Passage du texte ::
┏━━

Publié le 22 mai 2008 par Civmat
488662056.jpg Vu comme ça, ça ne ressemble qu’à un bête bout de bois. D’ailleurs, c’est un bête bout de bois. Mais peut-être que c’est quand même un peu plus que ça, je vous laisse juges.
Bon, d’accord, c’est un morceau de bois même pas sculpté, qui n’a pas une forme particulière, mais ce n’est pourtant pas un bout de bois sans histoire. On pourrait même dire que c’est un morceau d’histoire. Il s’agit d’un morceau de chêne, je sais qu’il paraît bien sombre pour du chêne, même pour un chêne foncé, mais si vous pouviez voir sa structure, c’est sans aucun doute du chêne : on discerne nettement des cernes de croissance et des rayons qui leurs sont perpendiculaires, typique du chêne. S’il est sombre, c’est qu’il est vieux et a séjourné dans de l’eau Les tanins contenus dans le bois ont migré, ont coloré le bois. C’est d’un chêne subfossile qu’est issu ce morceau de bois.
En fait, je ne sais pas vraiment s’il est si vieux que ça. Sans doute pas tant que ça. Enfin, il faut s’entendre sur ce qu’on entend par « vieux ». Comme ça, je dirais, qu’il doit avoir dans les 2 000 ans. Peut-être allez vous me dire « tout ça ? » et je vous répondrai : « que ça ! » Car il faut bien comprendre qu’on parle de deux petits millénaires, ce qui ne représente pas grand-chose dès qu’on regarde un peu l’histoire de la Terre. Mais bon, c’est déjà pas mal quand même.
Si je ne connais pas vraiment son âge, ce n’est pas faute d’avoir essayé de lui faire dire. J’ai fait appel à un dendrochronologue pour savoir de quand il datait. Le bois provient d’un tronc flotté échoué dans un petit cours d’eau de Franche-Comté, l’Orain. J’avais trouvé tout un ensemble de bois, dont des piles de pont, dont ce morceau. A proximité de cet ancien pont, une ancienne tuilerie gallo-romaine était déjà connue depuis longtemps. Les premières datations dendrochronologiques indiquaient un âge probable d’abattage des arbres au 1er siècle de notre ère. En cohérence avec la période d’activité de la tuilerie.

┗━━

Objectif 1 :: Dupliquez à l'identique le passage du billet sur le chêne subfossile qui va de « Publié le 22 » à « vous laisse juges. ».
Objectif 2 :: D'après le billet sur le chêne subfossile, dans quel cours d'eau le tronc flotté s'était-il échoué ?
Objectif 3 :: Poursuivez le billet sur le chêne subfossile à la suite de sa dernière phrase.

Données stockées ::
┏━━

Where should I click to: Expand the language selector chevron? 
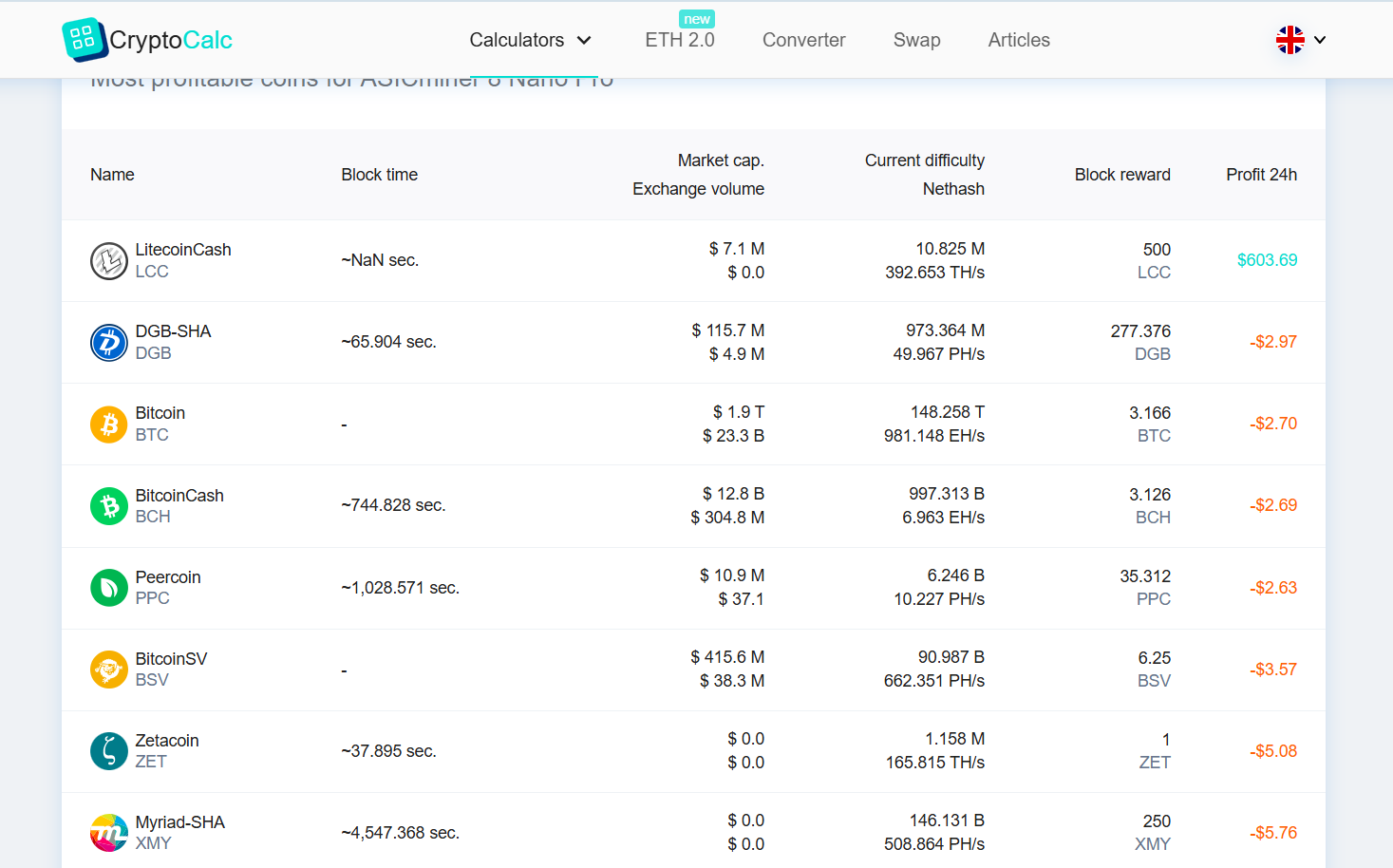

┗━━

Résultat 1 ::
Publié le 22 mai 2008 par Civmat
488662056.jpg Vu comme ça, ça ne ressemble qu’à un bête bout de bois. D’ailleurs, c’est un bête bout de bois. Mais peut-être que c’est quand même un peu plus que ça, je vous laisse juges.

Résultat 2 :: Dans l'Orain, un petit cours d'eau de Franche-Comté.

Résultat 3 ::
Pour dater, c’est simple dans le principe : on compte les cernes, suivant les années les cernes sont plus ou moins larges en fonction du stress subit par l’arbre. Ce stress a une origine climatique et se retrouve dans tous les arbres ayant poussé à la même époque, en comparant la série de cernes d’un échantillon donné, le nôtre par exemple, à un référentiel, on tombe sur des corrélations statistiques qui permettent d’attribuer un âge. Le problème, c’est que si l’arbre n’a pas été trop stressé, si les cernes ne sont pas assez nombreux, on ne peut pas vraiment obtenir un résultat statistiquement fiable. Dans le cas présent, les arbres n’étaient pas suffisamment stressés et je n’ai pas eu de dates fiables. Parfois, quand on ne cherche pas à vendre un candidat, les statisticiens n’oublient pas qu’ils sont scientifiques. Pas de date, pas d’histoire donc.
Mais ce n’est pas si simple. Car ce bois, si je n’ai pu avec certitude raconter son histoire, bien que mon intime conviction est qu’il est du 1er siècle de notre ère, ce bois fait un peu partie de mon histoire.
Je marchais dans la rivière, l’Orain donc, afin de comprendre sa dynamique, son fonctionnement. Mon regard avait été attiré par ces bois qui dépassaient des berges, au ras de l’eau. Il y en avait qui me semblaient taillés. J’ai fait le tour de ce secteur de la rivière et j’ai noté qu’il y avait à la fois de ces bois flottés et des piles de pont, dont l’orientation était incohérente avec la rivière actuelle, signe que l’ouvrage était antérieur au cours d’eau tel qu’on peut le voir aujourd’hui.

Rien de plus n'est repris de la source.